Windows Server - Backup directly from rclone mount or Google File Stream to local disc & google drive?

datao · 11 January 2025 18:24

So I had my data on my Windows Server available as a network file share & I was backing this up with Duplicacy to both a local disc & Google Drive & this has worked relatively fine. But I decided I wanted to migrate the live data to my google drive for convenience.

So now I want to do an active backup of the live data in my Google Drive to both local disc & Google Drive (seperate gdrive)

I have tried installing the native Google Drive client on my Windows Server and made it do a mirror of my data, then the client can run here & sync and Duplicacy will backup any changes in gdrive to local disc/gdrive. But I don’t really like this & think it’s a bit janky, it seems a little unstable.

I tried playing with Google File Stream mode for a bit and it seems I couldn’t target the drives in there with Duplicacy because they were virtual volumes and Duplicacy lacked permission or something? Even if I change it to ‘mount’ to a particular folder, I run into the same issue.

Then I have tried rclone mount (haven’t played with vfs cache yet) - here I could point Duplicacy to the rclone mount, then I imagine I can ask Duplicacy to backup from here to local disc & gdrive. Is this something people are using reliably? I would greatly appreciate it if someone has some good settings for the rclone mount; the disc it runs on is a fast SSD with over 100GB available space.
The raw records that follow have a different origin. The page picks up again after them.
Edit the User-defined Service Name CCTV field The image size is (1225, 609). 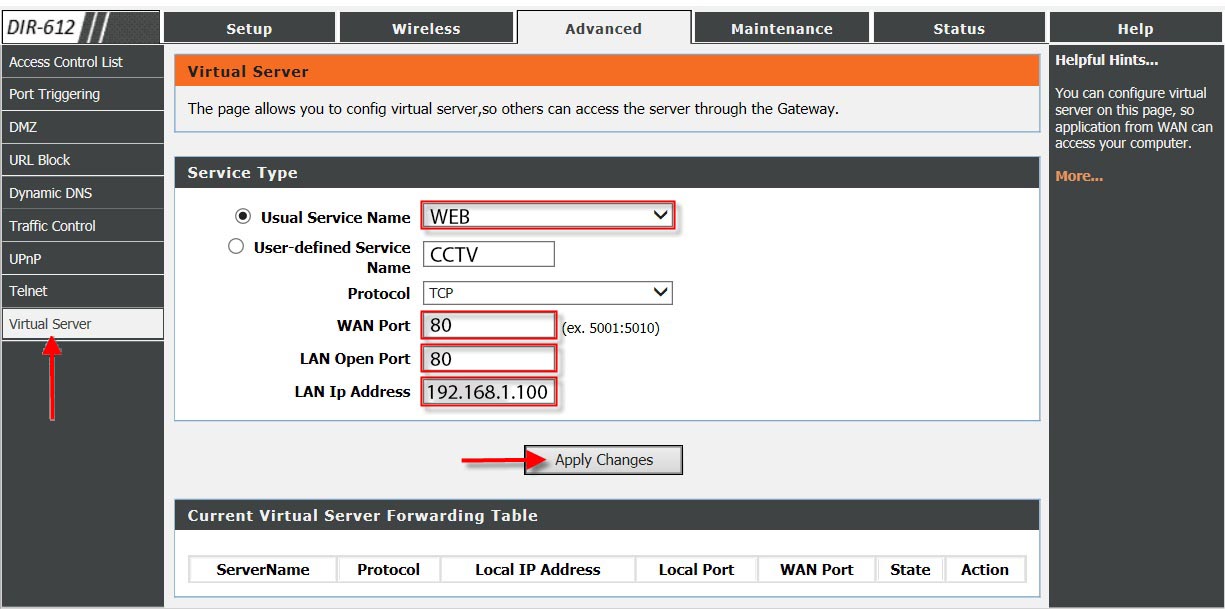tap(489, 255)
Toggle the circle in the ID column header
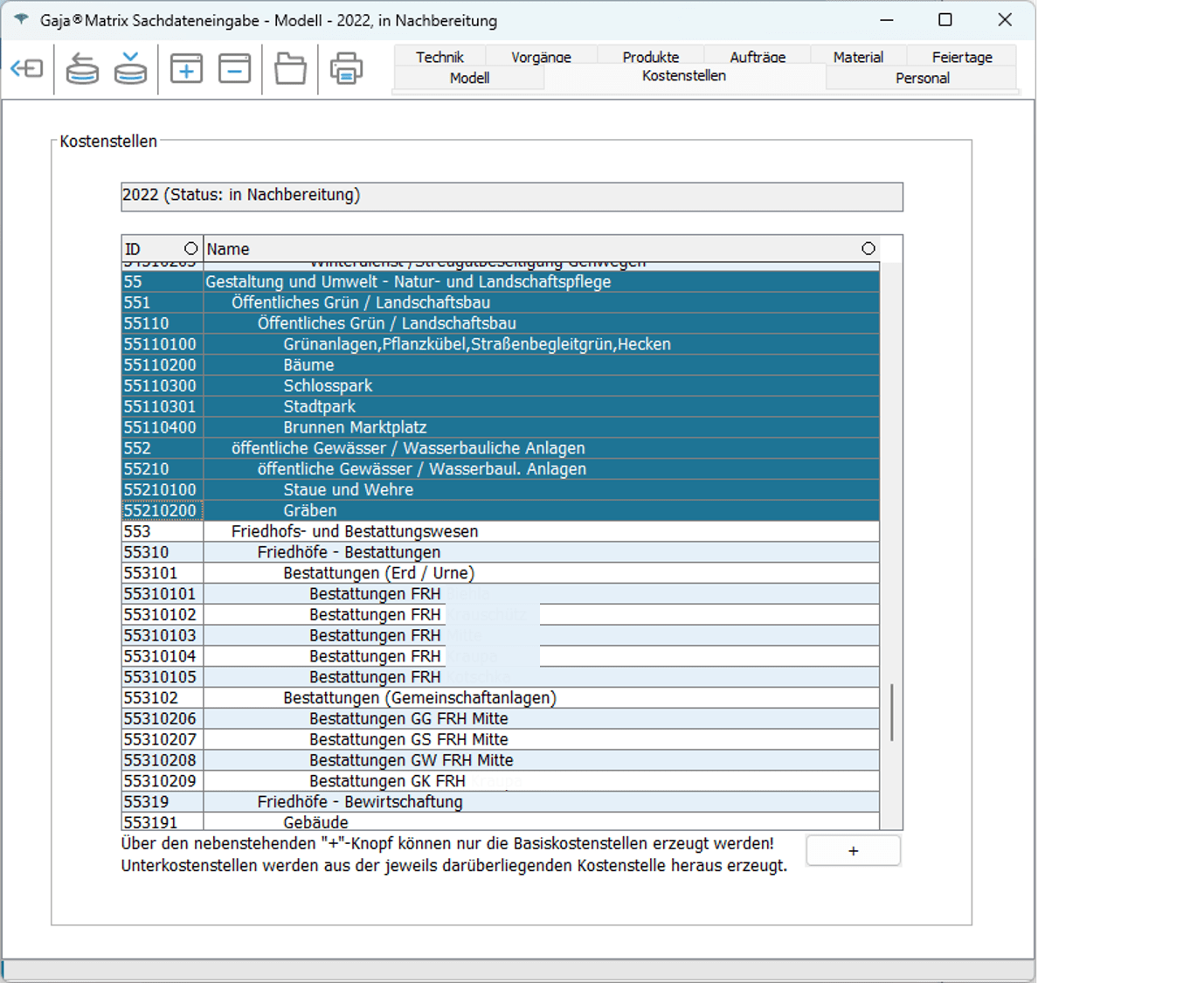The height and width of the screenshot is (983, 1204). click(x=190, y=249)
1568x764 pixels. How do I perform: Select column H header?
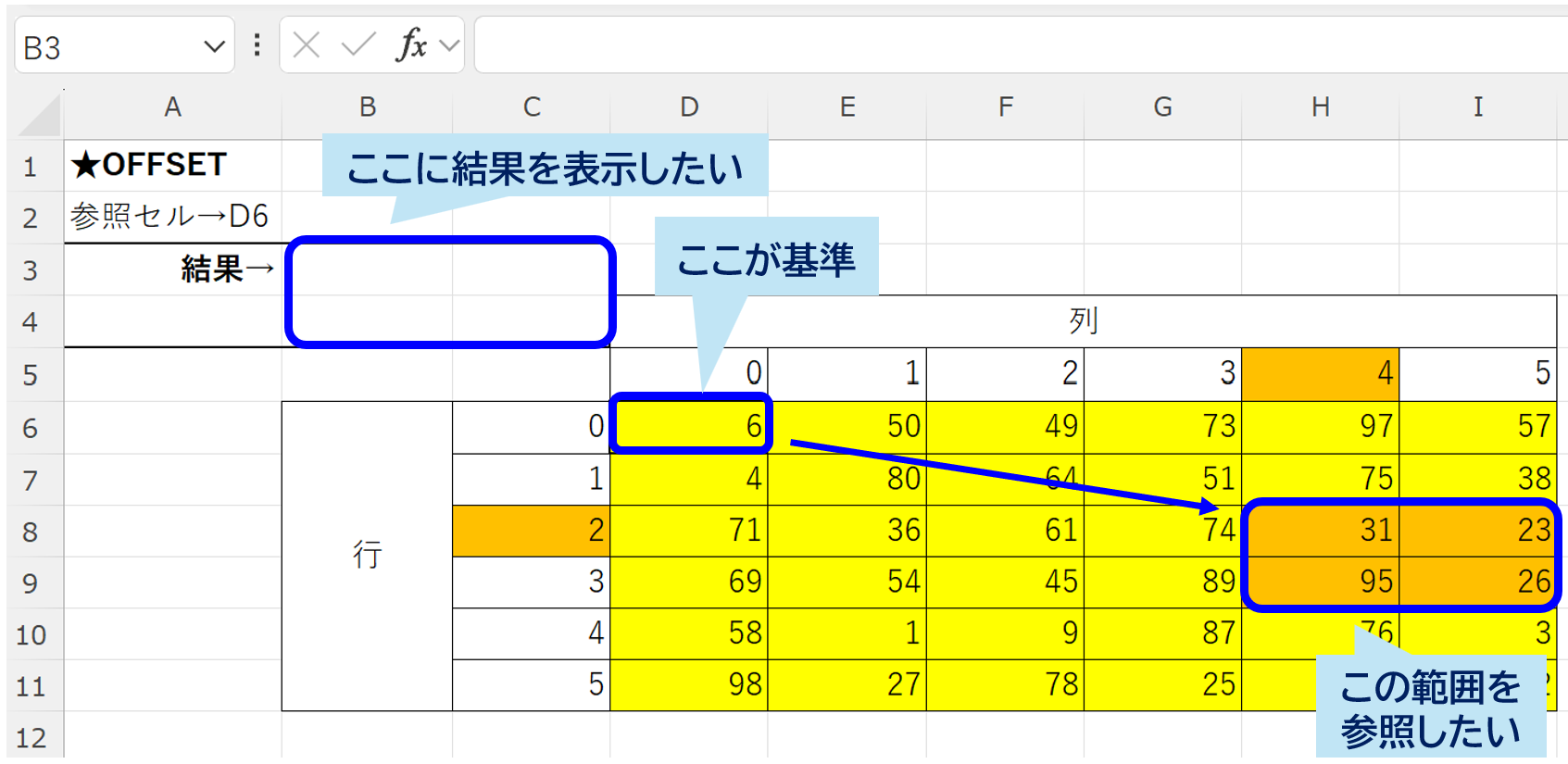click(x=1320, y=107)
If I could get either Google File Stream or rclone mount to work reliably, then I could have 2 local backups (or remove 1 of them) as the live data would not need to be on the server at all, only backups. I also wonder how well restores would work in this configuration. When restoring I would be caching the restore to the mount and obviously have to wait for upload. But that would be the case with having a mirror sync on the server as well anyways.

Any feedback appreciated.

datao · 19 January 2025 21:06

I have played with backing up directly from my gdrive rclone mount and it works pretty well. I use VFS cache.
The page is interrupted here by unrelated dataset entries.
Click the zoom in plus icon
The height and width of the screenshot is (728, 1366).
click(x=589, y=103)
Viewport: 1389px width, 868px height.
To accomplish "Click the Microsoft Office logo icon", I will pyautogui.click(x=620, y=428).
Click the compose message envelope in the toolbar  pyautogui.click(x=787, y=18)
Worst performance is packing small files into chunks for backup, imagine loads of 1 KBs files with 32MB chunk size, it takes quite a while. Does anyone have experience with handling this? Maybe some clever flags for the rclone mount? It performs quite nicely with big files.
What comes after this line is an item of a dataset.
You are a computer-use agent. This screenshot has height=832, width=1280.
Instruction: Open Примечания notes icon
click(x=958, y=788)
saspus · 19 January 2025 21:46

I think it’s an inherent property of remote object storage — each object access is associated with a fixed latency, so small objects access will perform poorly.

It would be interesting to try cunoFS in place of rclone.

datao · 19 January 2025 23:08

Yes, looking at the log the ‘chunker’ or however we refer to it, fetches one of these tiny files for packing every 1s or so, so it takes a while to make a single chunk. Although this rclone mount allows for 200 requests per second, it’s receiving 1 per second ish.
I have these settings on the mount which should allow the requests

--drive-pacer-burst=1000 \
--drive-pacer-min-sleep=10ms \

I don’t know if it’s how duplicacy interacts with the mount. It should be able to do much more requests I would think.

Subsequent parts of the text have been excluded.